# Baker Insert Pics for your Library



## Baker_Falcon (Oct 24, 2013)

Hello my name is Adam and I live in Lykens Valley in Dauphin County Pennsylvania.  Recently purchased my first home at a public estate auction that had a Baker Stove insert.  Both owners are deceased so I had no information on when or how they put the stove in.  I grew up in a home with an open burning fireplace used for ambiance.  My first thought was to rip the stove out, sell it, and use the open burning fireplace.  Because I grew up in Harman Stove country (started in my hometown) a several of my friends use either Harman wood burners or pellet stoves.  They both said- trust us and give it a try.  I had a licensed professional (http://www.hoffmansoutdoor.com/) come out and clean/inspect the stove. The first fire was a total disaster because I did not know I had to "prime" the flue with this set up.  I did so by rolling up a piece of newspaper and sticking it up the flue.  I did some research (mainly on your forum) and am have some pretty good success with heating the home in the evenings until we leave for work in the morning.  I work until 8 in the evenings on weekdays so I don't get to make a fire until then but get a good one going by bed time and it stays comfortable in our house (1,200 square foot brick ranch home) until we leave for work in the morning.  Looking forward to my first weekend of burning for several hours.  

I contacted the manufacturer and have found out that it was produced in the mid 1980s.  The model is a Baker Falcon Wood Stove.  I have attached a picture of the stove for you to put in your picture library for anyone that needs help identifying the stove.  I'm not sure how to  put it in your library, perhaps a moderator could help.  


Two questions that after searching was unable to find information on:
1- This stove has a "blower" system.  Do you guys find that as a "gimmick" or the real deal? I think it works fantastic.

2- The manufacturer recommended that I attached my magnetic thermometer to the door of the stove and run between 275-475 but I'm not convinced that is the best spot for it.  Thoughts? 

Great job on the site and great information here, thanks to all that have contributed.


----------



## aussiedog3 (Oct 25, 2013)

That looks like a great stove in great condition!
Fan looks fine.  I bet it heats like a beast!


----------



## aussiedog3 (Oct 25, 2013)

275-475 sounds a little cool.  You will find the stoves sweet spot where it likes to cruise.  May wind up being more like 600-700.


----------



## begreen (Oct 26, 2013)

Thanks for the picture. I haven't seen this stove before.

Where's the hearth?

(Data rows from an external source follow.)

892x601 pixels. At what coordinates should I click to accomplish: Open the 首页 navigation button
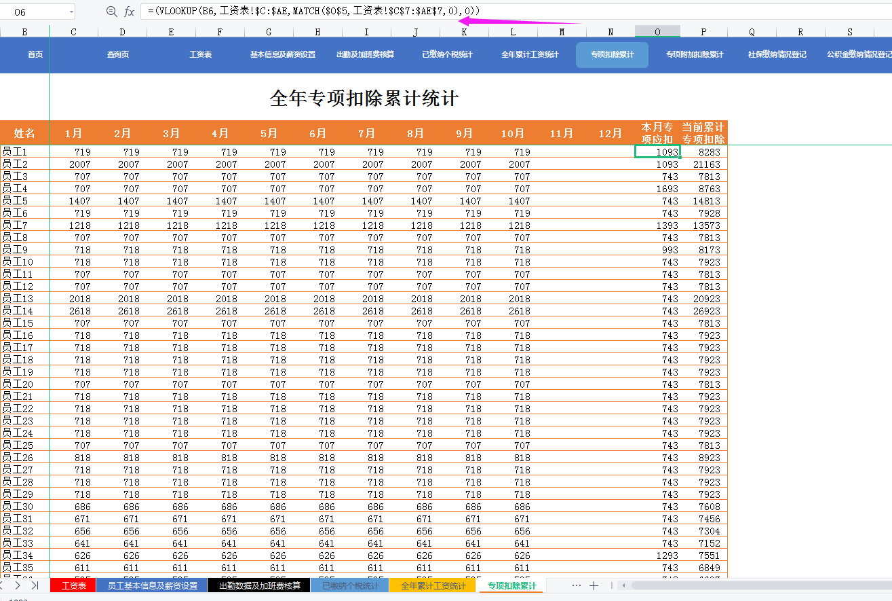coord(35,55)
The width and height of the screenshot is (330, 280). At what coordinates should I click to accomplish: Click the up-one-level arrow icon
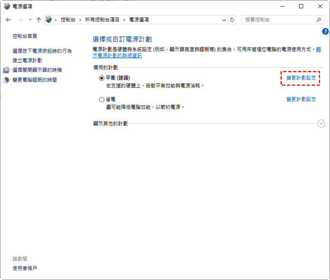[x=38, y=20]
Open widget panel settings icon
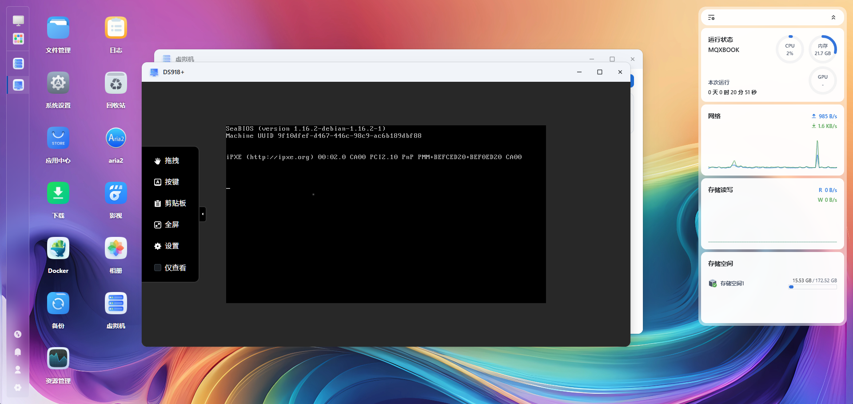The width and height of the screenshot is (853, 404). click(711, 18)
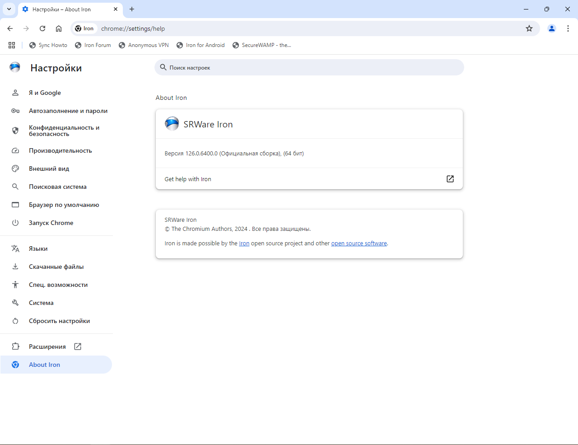Open a new tab with plus button

[x=132, y=9]
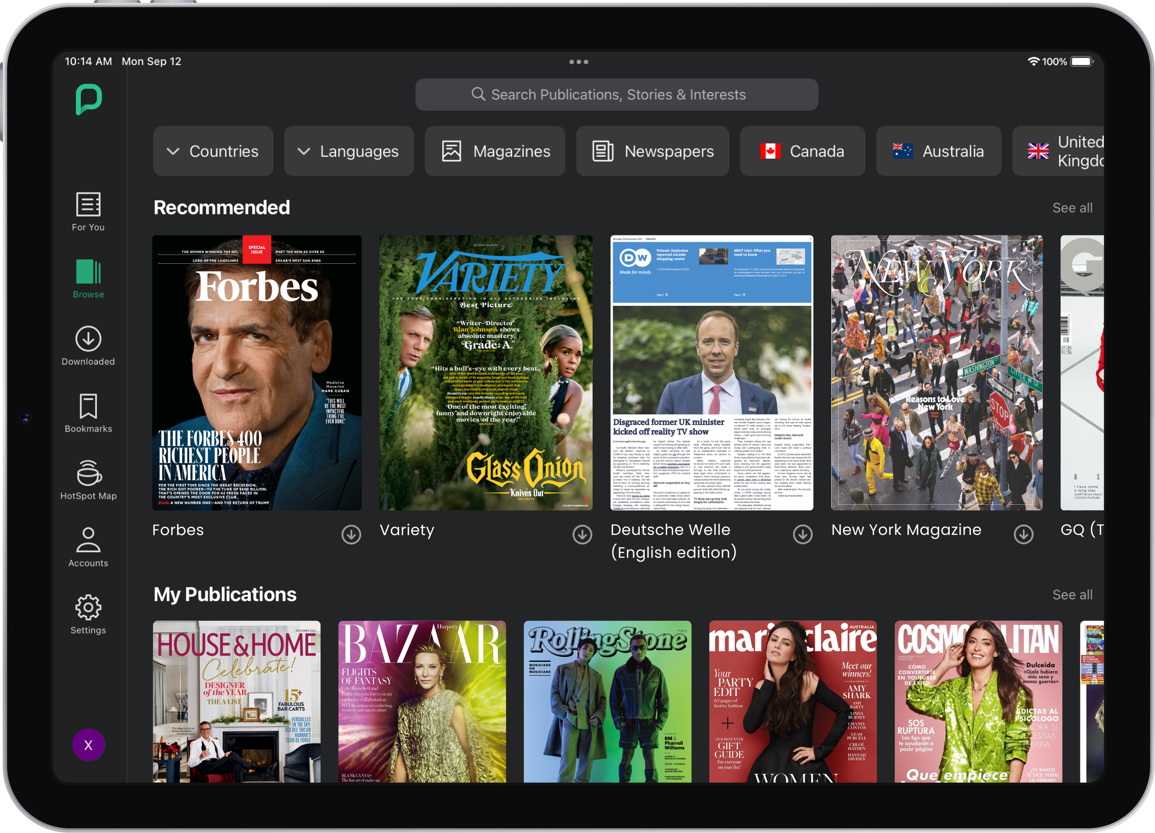Click the search publications field

click(617, 95)
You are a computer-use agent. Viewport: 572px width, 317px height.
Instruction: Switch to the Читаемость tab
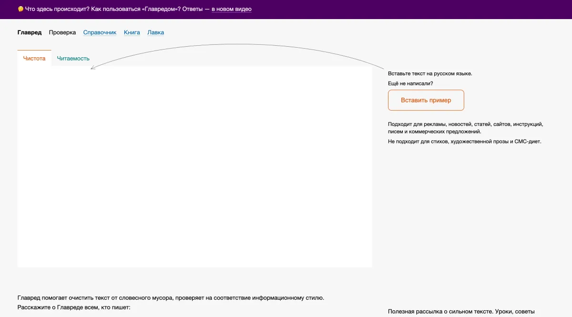(x=73, y=59)
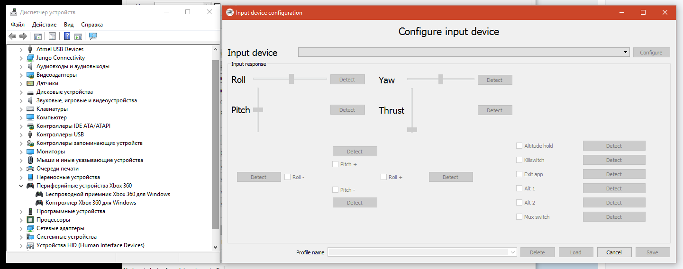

Something should be protecting that nice floor. It needs a hearth extension pad to be kosher.


----------



## webbie (Oct 26, 2013)

http://www.bakerstoves.com/stoves.htm

Looks like they went to mostly coal stove to avoid EPA stuff. 

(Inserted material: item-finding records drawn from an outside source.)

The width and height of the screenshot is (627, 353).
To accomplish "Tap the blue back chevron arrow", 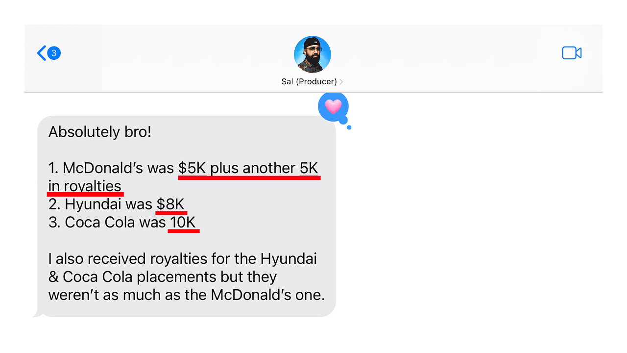I will tap(42, 53).
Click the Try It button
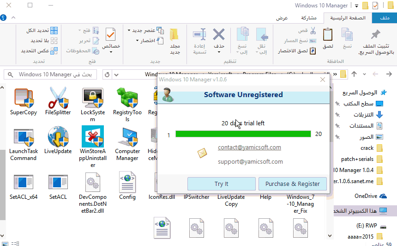This screenshot has width=397, height=246. (221, 184)

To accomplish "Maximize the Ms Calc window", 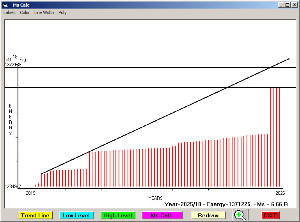I will 288,5.

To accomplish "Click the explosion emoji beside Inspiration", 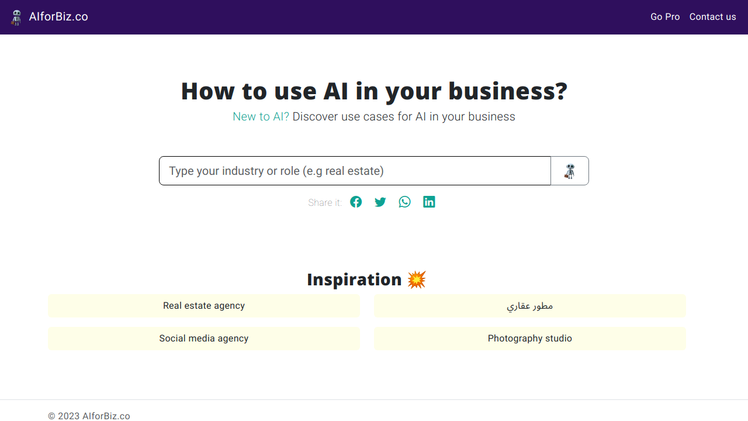I will [417, 279].
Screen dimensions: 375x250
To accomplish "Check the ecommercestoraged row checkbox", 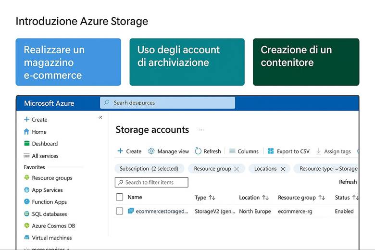I will tap(120, 211).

I'll post a wiki page and put this photo in...


----------



## Baker_Falcon (Oct 28, 2013)

begreen said:


> Where's the hearth? Something should be protecting that nice floor. It needs a hearth extension pad to be kosher.



I did purchase a fire retardant hearth rug as recommended by my service tech. 

Thanks for adding that to your wiki hopefully someone like me that was searching " what stove do I have " it will be helpful to them.  

So far so good with the burning.  Sucker gets toasty!  Puts my wife to sleep.  Not going to be burning this week with lows only dipping into the mid 40s low 50s.  I have been burning good hot fires keeping the temp around 250-400 on the stove door and with the blower fan going it heats up the whole place nice.  Very little if any smoke coming out the chimney- that is a good thing for me and my neighbors. Little warm in the living room with the stove but hey it beats the oil cartel.  Figured if you get to hot just open the damn outside window.  Looking forward to see how it works out of "shoulder season" and into the dead of winter.  

Any tips for a long burn on this puppy?  After a few hours of burning and the stove at temp, I have been just putting two pieces on (two year seasoned hard wood), opening up the dampers, letting them catch, and then ramping the dampers back.  Burns up pretty quick though in about 3 hours reduced to damn near nothing, perhaps I am just being a little too optimistic. Should i keep both dampers at about even or one open and one closed?  Not sure on that one.  I don't want it to slow down too much and just smolder.


Thanks for the comments.


----------